SIMPLE MATHEMATICS

As already anticipated in PART 1, the differential sensor is ratiometric and it exibits an offset in the output (with zero differential pressure) in the order of 200 mV with a supply voltage of 5,00 V. Picolog measures the output voltage with one of the Ext. channels (Channel 1, in our example) and then performs the following operations in the calculated parameters channels.

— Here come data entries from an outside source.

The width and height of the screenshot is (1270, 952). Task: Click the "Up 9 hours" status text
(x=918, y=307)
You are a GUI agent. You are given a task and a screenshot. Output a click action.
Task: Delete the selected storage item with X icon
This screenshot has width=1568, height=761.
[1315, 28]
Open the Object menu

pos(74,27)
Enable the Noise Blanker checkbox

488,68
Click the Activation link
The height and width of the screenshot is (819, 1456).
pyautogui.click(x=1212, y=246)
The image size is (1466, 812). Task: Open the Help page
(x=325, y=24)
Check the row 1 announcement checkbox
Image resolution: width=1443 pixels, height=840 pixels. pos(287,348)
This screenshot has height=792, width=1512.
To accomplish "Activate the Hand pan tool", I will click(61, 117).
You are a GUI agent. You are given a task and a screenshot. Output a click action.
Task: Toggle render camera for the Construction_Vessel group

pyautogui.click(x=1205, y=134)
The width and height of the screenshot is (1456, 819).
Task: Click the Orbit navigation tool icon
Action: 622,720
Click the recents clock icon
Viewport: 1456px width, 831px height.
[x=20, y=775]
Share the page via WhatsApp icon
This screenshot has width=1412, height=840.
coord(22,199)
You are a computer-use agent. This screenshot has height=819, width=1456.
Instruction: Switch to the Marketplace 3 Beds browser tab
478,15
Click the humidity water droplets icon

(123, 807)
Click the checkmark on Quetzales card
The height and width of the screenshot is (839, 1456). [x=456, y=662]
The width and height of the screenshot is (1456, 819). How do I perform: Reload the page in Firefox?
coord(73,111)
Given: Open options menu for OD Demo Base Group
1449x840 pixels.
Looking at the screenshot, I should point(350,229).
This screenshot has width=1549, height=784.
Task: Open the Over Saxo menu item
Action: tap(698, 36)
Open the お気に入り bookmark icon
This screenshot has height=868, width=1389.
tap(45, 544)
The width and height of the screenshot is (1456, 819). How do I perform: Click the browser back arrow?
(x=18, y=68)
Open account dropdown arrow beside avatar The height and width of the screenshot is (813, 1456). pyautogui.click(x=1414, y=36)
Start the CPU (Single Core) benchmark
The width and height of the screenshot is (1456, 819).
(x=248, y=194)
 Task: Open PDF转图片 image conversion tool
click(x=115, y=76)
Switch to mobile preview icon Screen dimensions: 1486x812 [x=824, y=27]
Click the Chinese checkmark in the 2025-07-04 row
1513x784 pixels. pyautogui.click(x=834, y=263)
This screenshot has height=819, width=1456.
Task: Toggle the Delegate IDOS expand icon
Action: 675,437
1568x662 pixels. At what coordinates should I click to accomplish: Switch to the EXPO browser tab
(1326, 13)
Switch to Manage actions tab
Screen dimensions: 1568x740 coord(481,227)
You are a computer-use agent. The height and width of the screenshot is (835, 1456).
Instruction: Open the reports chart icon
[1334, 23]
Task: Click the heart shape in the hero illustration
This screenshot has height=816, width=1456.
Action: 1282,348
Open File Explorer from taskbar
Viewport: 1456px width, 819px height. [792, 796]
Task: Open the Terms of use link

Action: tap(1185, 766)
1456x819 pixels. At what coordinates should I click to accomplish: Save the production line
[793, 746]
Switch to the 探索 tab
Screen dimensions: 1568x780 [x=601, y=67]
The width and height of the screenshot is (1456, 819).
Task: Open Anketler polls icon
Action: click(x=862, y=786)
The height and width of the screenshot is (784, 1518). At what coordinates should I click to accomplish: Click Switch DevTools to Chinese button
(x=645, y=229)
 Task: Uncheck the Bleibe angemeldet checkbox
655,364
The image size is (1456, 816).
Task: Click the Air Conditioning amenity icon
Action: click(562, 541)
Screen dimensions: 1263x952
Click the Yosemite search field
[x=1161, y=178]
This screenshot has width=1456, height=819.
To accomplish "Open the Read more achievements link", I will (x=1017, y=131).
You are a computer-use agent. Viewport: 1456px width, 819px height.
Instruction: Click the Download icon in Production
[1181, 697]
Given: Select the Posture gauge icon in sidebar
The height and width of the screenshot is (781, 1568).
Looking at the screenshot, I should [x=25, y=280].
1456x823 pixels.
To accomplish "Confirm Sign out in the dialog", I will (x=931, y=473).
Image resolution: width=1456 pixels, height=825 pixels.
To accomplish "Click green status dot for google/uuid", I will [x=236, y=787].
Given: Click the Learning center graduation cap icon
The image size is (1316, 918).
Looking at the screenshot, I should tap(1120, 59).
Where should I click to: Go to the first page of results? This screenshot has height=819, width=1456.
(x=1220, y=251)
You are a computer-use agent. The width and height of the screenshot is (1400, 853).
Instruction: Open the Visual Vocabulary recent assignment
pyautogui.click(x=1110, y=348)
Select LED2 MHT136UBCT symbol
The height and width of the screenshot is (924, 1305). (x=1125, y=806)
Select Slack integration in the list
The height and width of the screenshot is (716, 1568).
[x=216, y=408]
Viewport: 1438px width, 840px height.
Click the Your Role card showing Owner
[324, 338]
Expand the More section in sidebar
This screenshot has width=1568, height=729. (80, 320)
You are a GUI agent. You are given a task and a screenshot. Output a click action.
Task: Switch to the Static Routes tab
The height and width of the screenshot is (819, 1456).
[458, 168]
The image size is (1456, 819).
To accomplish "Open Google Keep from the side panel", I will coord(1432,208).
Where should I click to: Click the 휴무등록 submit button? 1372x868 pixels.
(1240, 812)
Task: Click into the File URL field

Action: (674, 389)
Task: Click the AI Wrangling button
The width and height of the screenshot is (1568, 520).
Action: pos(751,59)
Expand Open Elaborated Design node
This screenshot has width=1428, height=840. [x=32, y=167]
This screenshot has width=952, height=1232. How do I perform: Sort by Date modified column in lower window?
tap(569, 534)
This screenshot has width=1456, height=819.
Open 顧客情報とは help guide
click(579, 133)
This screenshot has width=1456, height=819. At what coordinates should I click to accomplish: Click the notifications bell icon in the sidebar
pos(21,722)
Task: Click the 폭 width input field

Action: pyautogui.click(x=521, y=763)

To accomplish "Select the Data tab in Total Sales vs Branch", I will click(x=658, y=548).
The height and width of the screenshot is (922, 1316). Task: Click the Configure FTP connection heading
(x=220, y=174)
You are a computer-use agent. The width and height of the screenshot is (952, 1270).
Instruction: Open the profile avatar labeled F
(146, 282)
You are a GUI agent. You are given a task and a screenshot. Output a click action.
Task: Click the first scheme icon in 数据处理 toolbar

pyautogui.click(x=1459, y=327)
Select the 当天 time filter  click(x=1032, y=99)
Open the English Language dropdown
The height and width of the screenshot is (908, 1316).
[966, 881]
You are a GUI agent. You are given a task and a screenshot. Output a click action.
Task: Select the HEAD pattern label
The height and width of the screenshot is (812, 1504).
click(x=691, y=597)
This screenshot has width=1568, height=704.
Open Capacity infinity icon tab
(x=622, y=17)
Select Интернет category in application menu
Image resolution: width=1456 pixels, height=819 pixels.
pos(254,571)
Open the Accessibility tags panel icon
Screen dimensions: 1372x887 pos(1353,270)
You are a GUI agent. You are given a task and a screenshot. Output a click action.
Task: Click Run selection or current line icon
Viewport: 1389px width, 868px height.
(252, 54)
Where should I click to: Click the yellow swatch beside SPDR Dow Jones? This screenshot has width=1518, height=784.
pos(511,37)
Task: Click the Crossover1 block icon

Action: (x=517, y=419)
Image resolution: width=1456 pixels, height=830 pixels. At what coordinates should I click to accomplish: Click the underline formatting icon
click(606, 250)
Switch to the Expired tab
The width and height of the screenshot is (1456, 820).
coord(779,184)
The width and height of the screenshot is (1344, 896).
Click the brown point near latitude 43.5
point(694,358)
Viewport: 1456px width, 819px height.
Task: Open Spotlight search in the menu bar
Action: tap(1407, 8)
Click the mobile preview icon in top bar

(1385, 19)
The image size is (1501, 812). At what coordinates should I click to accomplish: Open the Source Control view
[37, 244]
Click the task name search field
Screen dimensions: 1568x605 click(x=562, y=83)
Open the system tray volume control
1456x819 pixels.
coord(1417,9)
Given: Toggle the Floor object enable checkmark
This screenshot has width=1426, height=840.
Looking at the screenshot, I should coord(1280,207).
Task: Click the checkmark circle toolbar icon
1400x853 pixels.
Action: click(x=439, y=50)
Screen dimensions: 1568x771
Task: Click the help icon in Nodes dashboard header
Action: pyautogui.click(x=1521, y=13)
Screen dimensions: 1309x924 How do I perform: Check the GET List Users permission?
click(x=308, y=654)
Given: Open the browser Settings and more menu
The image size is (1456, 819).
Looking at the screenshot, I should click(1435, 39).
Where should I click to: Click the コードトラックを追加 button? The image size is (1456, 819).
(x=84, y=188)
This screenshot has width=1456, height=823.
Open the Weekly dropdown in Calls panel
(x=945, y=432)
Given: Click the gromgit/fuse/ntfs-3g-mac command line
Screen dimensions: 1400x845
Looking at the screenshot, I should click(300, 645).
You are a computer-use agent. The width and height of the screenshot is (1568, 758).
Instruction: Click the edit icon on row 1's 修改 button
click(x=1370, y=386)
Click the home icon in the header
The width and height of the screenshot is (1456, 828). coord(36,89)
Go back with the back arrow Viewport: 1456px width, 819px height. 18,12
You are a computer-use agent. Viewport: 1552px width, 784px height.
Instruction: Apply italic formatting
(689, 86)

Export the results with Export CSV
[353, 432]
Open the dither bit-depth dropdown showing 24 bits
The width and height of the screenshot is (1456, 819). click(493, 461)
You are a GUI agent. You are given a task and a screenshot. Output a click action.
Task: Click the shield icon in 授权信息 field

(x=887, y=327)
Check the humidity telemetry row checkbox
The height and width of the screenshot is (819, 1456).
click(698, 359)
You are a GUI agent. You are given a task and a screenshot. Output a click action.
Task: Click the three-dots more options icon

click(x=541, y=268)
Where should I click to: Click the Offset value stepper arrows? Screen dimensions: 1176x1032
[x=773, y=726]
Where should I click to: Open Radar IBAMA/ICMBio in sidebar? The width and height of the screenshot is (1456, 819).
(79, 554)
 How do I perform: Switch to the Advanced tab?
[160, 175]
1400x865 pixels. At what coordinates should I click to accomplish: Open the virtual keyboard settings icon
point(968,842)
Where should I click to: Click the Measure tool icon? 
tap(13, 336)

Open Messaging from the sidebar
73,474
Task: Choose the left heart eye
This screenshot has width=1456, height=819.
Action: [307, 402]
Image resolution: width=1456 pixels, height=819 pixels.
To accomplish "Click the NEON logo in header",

In EXT. 1 (Channel 1 input) : Sensor Output Voltage

Parameter formatting: mV

Digits width:3

Decimal positions:2

Min. Value:0

Max Value:600

Scaling equation is: X*1000

Calculated Parameter Channel 2: Adjusted Sensor Voltage

Note: here we subtract the offset output voltage from the Sensor Output. This voltage is shown in EXT. 1 above when the sensor is still not connected to any pipe and has zero pressure differential. With my sensor the offset voltage is 202 mV, hence:

A=Sensor Output Voltage

Equation: A - 202

Parameter formatting: mV

Digits width:3

Decimal positions:2

Min. Value:0

Max Value:300

To calibrate the system, we use a water column of 40 cm (we would use diesel fuel, if we had to measure a fuel tank). With the assembled system we pump into the 40 cm water column and Channel 2 shows a value of 184 mV, hence the sensor sensitivity (with water, it would be different with a liquid of different density) is 4.6 mV/cm. Therefore:

Calculated Parameter Channel 3: Column Height

B=Adjusted Sensor Voltage

Equation: B/4.6

Parameter formatting: mV

Digits width:3

Decimal positions:2

Min. Value:0

Max Value:99

Finally we have a tank with a height of 50 cm and a capacity of 100 litres, therefore:

Calculated Parameter Channel 4: Tank content

C=Column Height

Equation: C*100/50

Parameter formatting: litres

Digits width:3

Decimal positions:2

Min. Value:0

Max Value:100

NOTE: in the enclosed files & pictures, the Min. & Max values are respectively 70 & 90 litres, in order to show retracing capability and data loss with time due to air leaks.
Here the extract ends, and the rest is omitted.